Fragments d'une autobiographie fantastique,
Les boutiques de cannelle sont treize récits composés vers 1930 par
Bruno Schulz , un professeur de dessin au lycée de Drohobycz . Au départ écrit pour ses seuls amis, longtemps inédit, elle ne fut publié que sur le tard grâce à une autre écrivaine polonaise de renom . Schulz nous raconte ici ses souvenirs d'enfance y dressant le portrait de son père et autres membres de sa famille à travers une réalité transfigurée, un univers onirique, foisonnant, où tout semble mystérieux empreint d'une folie douce et où s'y produisent toutes sortes d'événements incongrus et extraordinaires. Un roman autobiographique, qu'il considère comme une généalogie spirituelle car dit-il « elle remonte aux origines les plus profondes, celles qui se perdent dans les divagations mythiques. » Maniant une plume d'une imagination poétique débordante, il nous plonge dans un autre espace-temps souvent difficile à saisir, une réalité où apparaît le principe, « d'une mascarade universelle ». Les personnages même, le père, la domestique Adèle…jouent des rôles momentanément adoptés, dans cet autre espace-temps, une dimension particulière qu'il appelle lui-même, « ce treizième mois**, superfétatoire en quelque sorte et postiche », « en marge du temps réel » ou « sur ses voies de garage ». Quand aux contextes, elles sont visualisés par des images aux details qui rappellent fortement les tableaux de
Jerome Bosch (“La nuit de la Grande Saison”) et aux processus temporels projetés sur un plan et spatialisés, « les journées somnolentes étaient bordées de deux côtés, matin et soir, d'un manchon double de fourrure crépusculaire ……De la neige laineuse comme une toison d'astrakan sortaient des anémones tremblantes qui s'inclinaient, une étincelle de clarté lunaire dans leurs calices. »

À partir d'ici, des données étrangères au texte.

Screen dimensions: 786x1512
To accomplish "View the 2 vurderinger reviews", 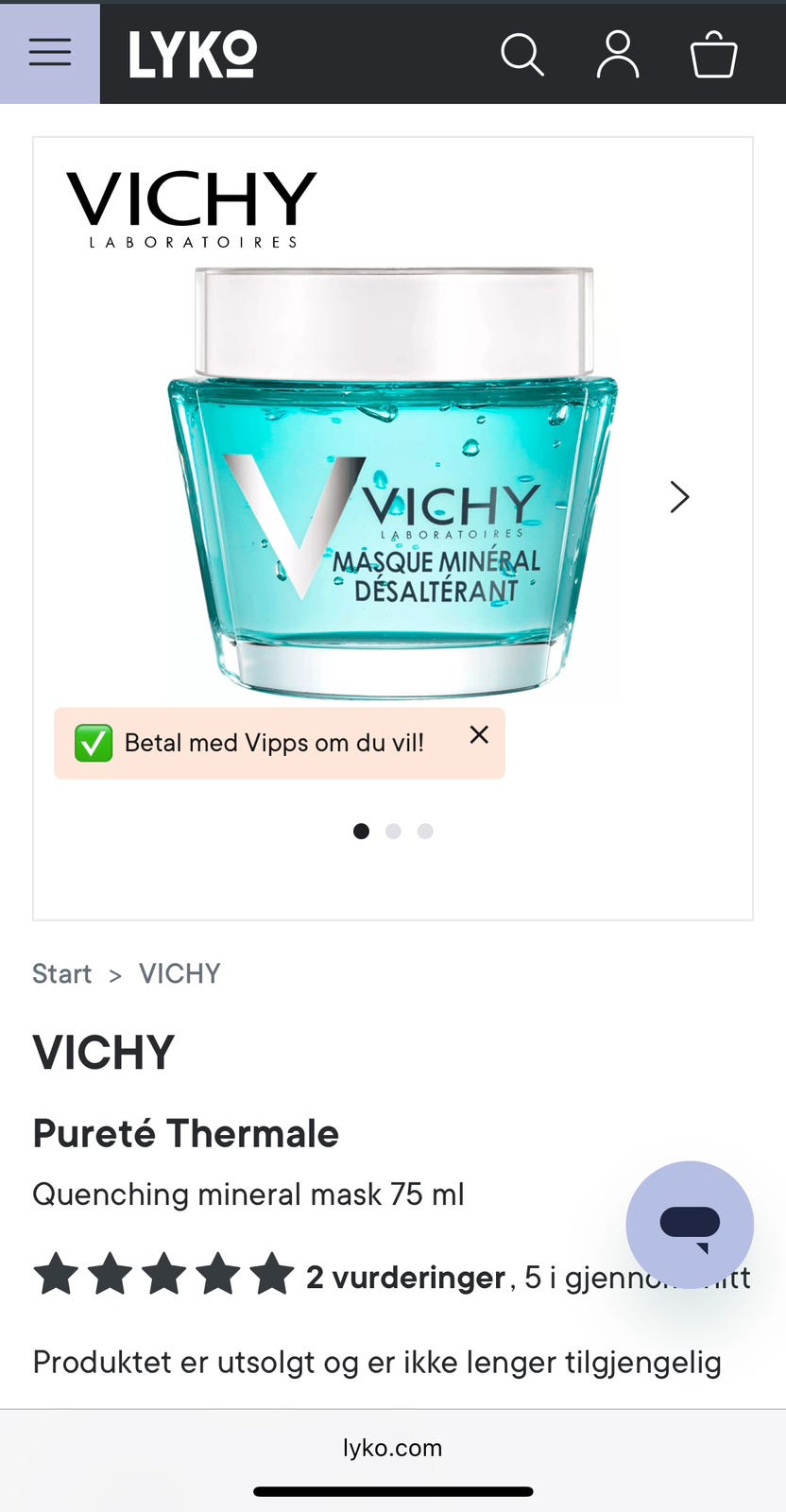I will pos(405,1277).
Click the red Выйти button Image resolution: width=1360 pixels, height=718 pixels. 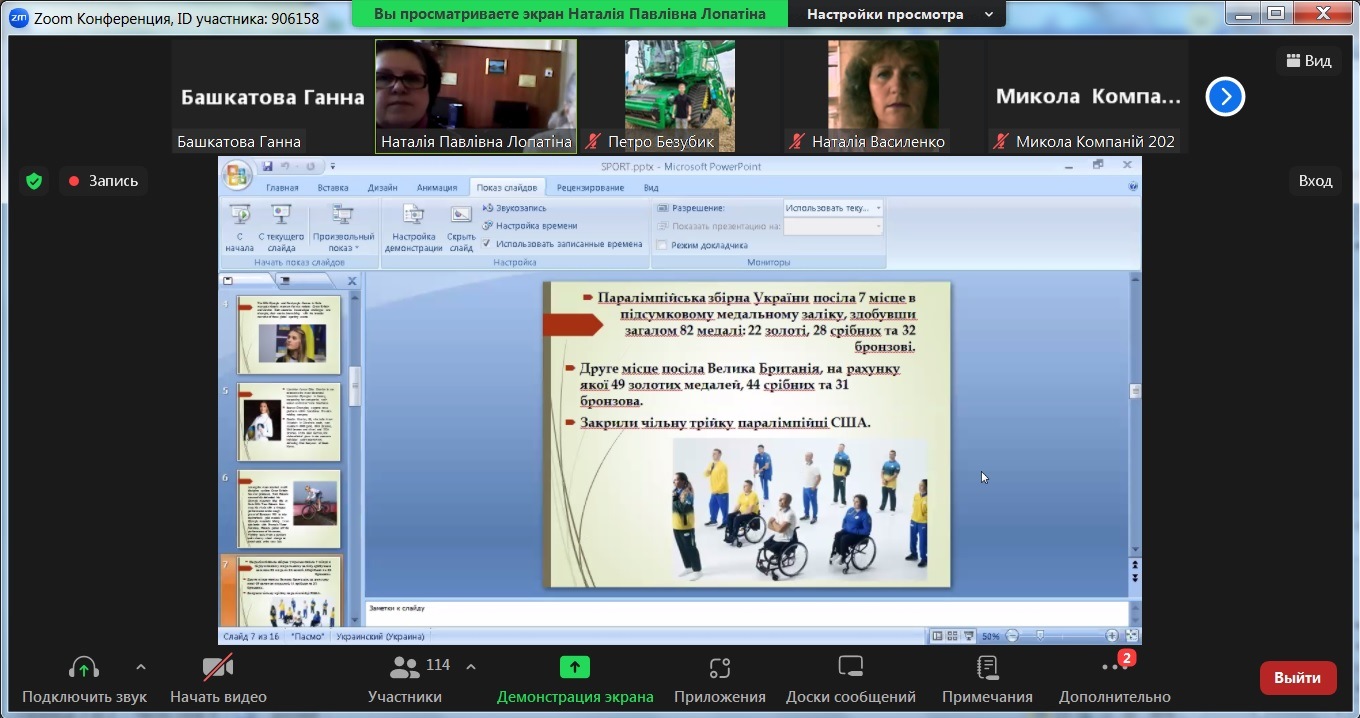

J'avais repéré Schulz chez
Tokarczuk, et l'ayant à nouveau rencontré comme traducteur de Kafka, je n'ai plus voulu retarder sa lecture. Oui il y a des similitudes entre
Tokarczuk et lui , mais tous les deux ont des univers vraiment propre à eux, sûrement inspirés largement de leur appartenance à cette partie de l'Europe de l'Est , dont les frontières restèrent longtemps friables. Même ressenti pour lui et Kafka, où les univers sont plus proches, comme dans la nouvelle le Cafard, mais beaucoup moins sombre et doux chez Schultz. Lire ce livre m'a retournée dans le monde magique et rêvé de l'enfance, dont l'un des summums a été la nouvelle éponyme du titre, où je suis partie me perdre en sa compagnie dans la nuit enneigée et étoilée de Drohobycz…..
À cette édition ont été ajoutés sept autres textes divers , récits , réflexions, et lettres tout aussi intéressants que les 13 textes sur l'enfance, dont je pense qu'il est inutile d'en creuser la signification profonde, vu que parlant de ses textes il en dit lui-même , « J'aurais préféré ne pas répondre à votre question sur l'explication philosophique que je donne moi-même des Boutiques de cannelle. Je crois qu'en voulant rationaliser la vision des choses que recèle une oeuvre d'art on démasque les acteurs, on met fin au jeu, on appauvrit l'oeuvre. » Tellement vrai.
C'est particulier, magique, envoûtant ces histoires qui représentent sa manière de vivre , son destin particulier, « la dominante de ce destin est une profonde solitude , un isolement par rapport aux affaire de la vie quotidienne. »
En recommande la lecture expressément si non déjà fait.
« Le sens est ce qui entraîne l'humanité dans le processus de la réalité. »
« La vie de la matière consiste à user une quantité infinie de masques, et l'essentiel de la vie, c'est cette circulation des formes. »
**”On sait assez que dans une suite d'années normales, tout ordinaires, ce vieux maniaque de Temps aime quelquefois à en engendrer d'autres, bizarres et dénaturées, auxquelles s'adjoint çà et là — comme un sixième doigt à la main — un treizième mois faux.”